Unless I am mistaken, there does not appear to be a stable repository for archiving RNAseq data, akin to how GEO and ArrayExpress archive microarray data. We are preparing to publish some mRNASeq results and I would like some input as to the best ways to both present and archive the raw and processed data. Currently the thinking (aside from GSEA in the paper) is to include the cufflinks processed data as a supplementary table. The main questions I have are:
- How to make the raw short-reads available?
- Is it worthwhile to make the aligned (bam) files available and if so, how?
- Other than software, software versions, non-default parameters and hardware information, what technical data should be provided in the manuscript
- If I am going to archive the short reads or alignment files, what is the best way to attach the relevant metadata about the samples?

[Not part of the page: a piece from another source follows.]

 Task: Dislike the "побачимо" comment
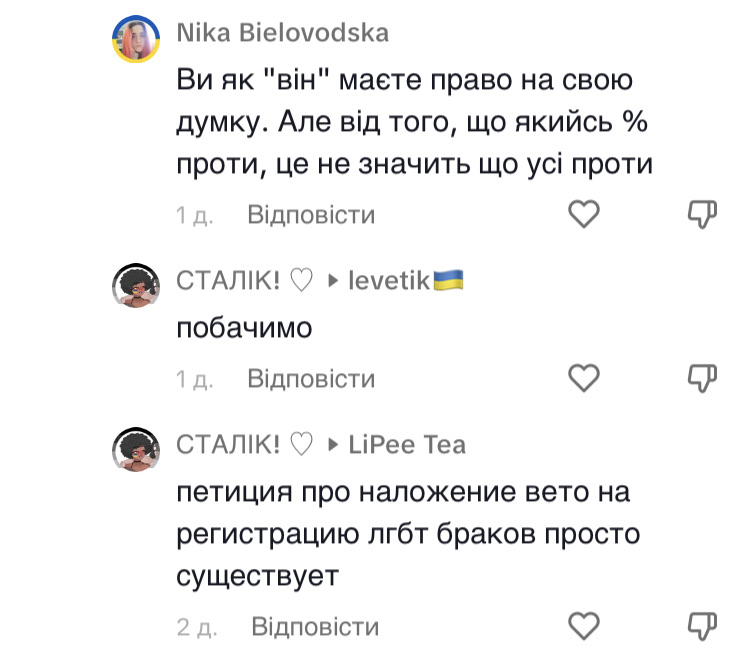pyautogui.click(x=703, y=377)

all true. Just "Alignment files (e.g. BAM, SAM) should not be supplied as processed data files." http://www.ncbi.nlm.nih.gov/geo/info/seq.html
I think they think its too much.Any sequence files submitted to GEO end up in SRA with a link.
Ah, I missed that. Thanks. Still, I'm positive I have used alignment files from GEO before (may have been Eland output rather than BAM/SAM) so maybe they used to allow it but feel it's too much now (which is understandable).
I would also add quantified data (isoform/genes) - makes it a lot easier for the rest of us to quickly test hypothesis on your data.